Answer: The nice thing about Sago palms is that they nearly always produce lots and lots of pups. You can separate these and have a whole collection of palms. In general, Sago Palms need sun to grow well. In coastal areas, it is best to plant them in full sun. In more interior locations or desert localities, they still prefer good sun or at least part day sun. Growing the Sago Palm in the shade typically gives one lanky, stretched-out leaves that are weak. If in too much shade, this species can actually just stall and do nothing (such as refusing to throw any new leaves).
Like other cycads, they do not want to be over-watered. Let the soil dry out a bit before watering. Try to avoid overhead watering; this may cause rot and possibly total decay of the plant. The soil mix should be quick draining. The plants are quite cold hardy and can tolerate temperatures below 20? F. Overall, it is an available species that is quite versatile and easy to grow. It is usually free from pests but can occasionally get into problems with scale or mealybug, which should be treated. Fertilizing with a balanced tropical fertilizer with microelements will usually suffice. Sagos typically throw a new set of leaves during the Spring or Summer.
Failure to put out new leaves can be from many causes. Perhaps your plant is not in enough sun or your locality is too cold for good growth. It could be that there is an unrecognized root problem or rot. It could be the plant is nutritionally starved. Or, the plant may be getting ready to put out its reproductive cone. We usually recommend correcting cultural problems and giving the plant time. Most plants grown well will eventually put out new leaves.

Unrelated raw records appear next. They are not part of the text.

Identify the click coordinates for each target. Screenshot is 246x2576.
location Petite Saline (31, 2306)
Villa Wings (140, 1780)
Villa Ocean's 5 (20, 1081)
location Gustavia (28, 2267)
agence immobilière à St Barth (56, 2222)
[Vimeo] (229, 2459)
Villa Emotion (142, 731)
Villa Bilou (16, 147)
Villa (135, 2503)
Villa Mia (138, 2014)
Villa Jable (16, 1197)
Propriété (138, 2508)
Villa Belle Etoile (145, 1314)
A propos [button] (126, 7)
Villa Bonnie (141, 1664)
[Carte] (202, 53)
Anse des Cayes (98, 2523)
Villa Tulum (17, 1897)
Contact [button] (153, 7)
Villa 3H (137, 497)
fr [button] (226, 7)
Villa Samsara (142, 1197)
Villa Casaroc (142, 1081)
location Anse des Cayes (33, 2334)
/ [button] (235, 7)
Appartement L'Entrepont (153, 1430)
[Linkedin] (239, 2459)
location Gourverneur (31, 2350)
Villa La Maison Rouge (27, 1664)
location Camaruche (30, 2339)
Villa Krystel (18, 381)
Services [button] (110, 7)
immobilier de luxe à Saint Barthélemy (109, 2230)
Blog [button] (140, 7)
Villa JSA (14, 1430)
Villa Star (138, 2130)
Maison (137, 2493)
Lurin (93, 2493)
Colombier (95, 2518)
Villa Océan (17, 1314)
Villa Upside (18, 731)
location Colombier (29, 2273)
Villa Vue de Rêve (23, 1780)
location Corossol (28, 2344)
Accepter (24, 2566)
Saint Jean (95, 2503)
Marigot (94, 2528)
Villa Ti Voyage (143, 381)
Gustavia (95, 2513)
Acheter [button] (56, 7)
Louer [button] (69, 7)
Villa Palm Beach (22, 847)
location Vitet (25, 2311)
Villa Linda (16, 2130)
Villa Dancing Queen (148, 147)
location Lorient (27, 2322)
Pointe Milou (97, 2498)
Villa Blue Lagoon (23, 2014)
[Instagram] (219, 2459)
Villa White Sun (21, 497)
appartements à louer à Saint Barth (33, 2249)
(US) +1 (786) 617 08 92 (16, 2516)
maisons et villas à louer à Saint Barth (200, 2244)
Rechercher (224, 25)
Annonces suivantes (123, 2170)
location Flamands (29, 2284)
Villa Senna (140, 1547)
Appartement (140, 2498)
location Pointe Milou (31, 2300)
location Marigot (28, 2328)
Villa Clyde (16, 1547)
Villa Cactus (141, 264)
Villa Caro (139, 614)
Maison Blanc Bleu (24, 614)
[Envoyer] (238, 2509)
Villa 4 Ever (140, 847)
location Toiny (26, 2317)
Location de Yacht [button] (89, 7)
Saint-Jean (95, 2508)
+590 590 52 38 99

If the very top of the plant (caudex) is yellow and soft (as opposed to just yellowing leaves), this can indicate that the caudex is in the process of or about to collapse and die. It is usually due to rot and the plant is usually near death. One would typically see the leaves turn brown and fall downward. They may shrivel. On grasping and pinching the crown of the caudex, it will be soft and compress inwards. It might actually collapse beneath the pressure of the fingers. This often means the demise of the entire plant. If the softness to touch is minimal, quickly treat the crown with a drenching of fungicide, and repeat on a regular basis. If the crown is collapsing, you may be able to dissect away the crown of the caudex until healthy tissue is found. Sometimes this is unsuccessful. If you are lucky, new suckers will emerge from this dissected level and the plant will survive. More often then not, though, an affected plant is terminally ill and bound for the garbage can. Hope this is not the case with your palm!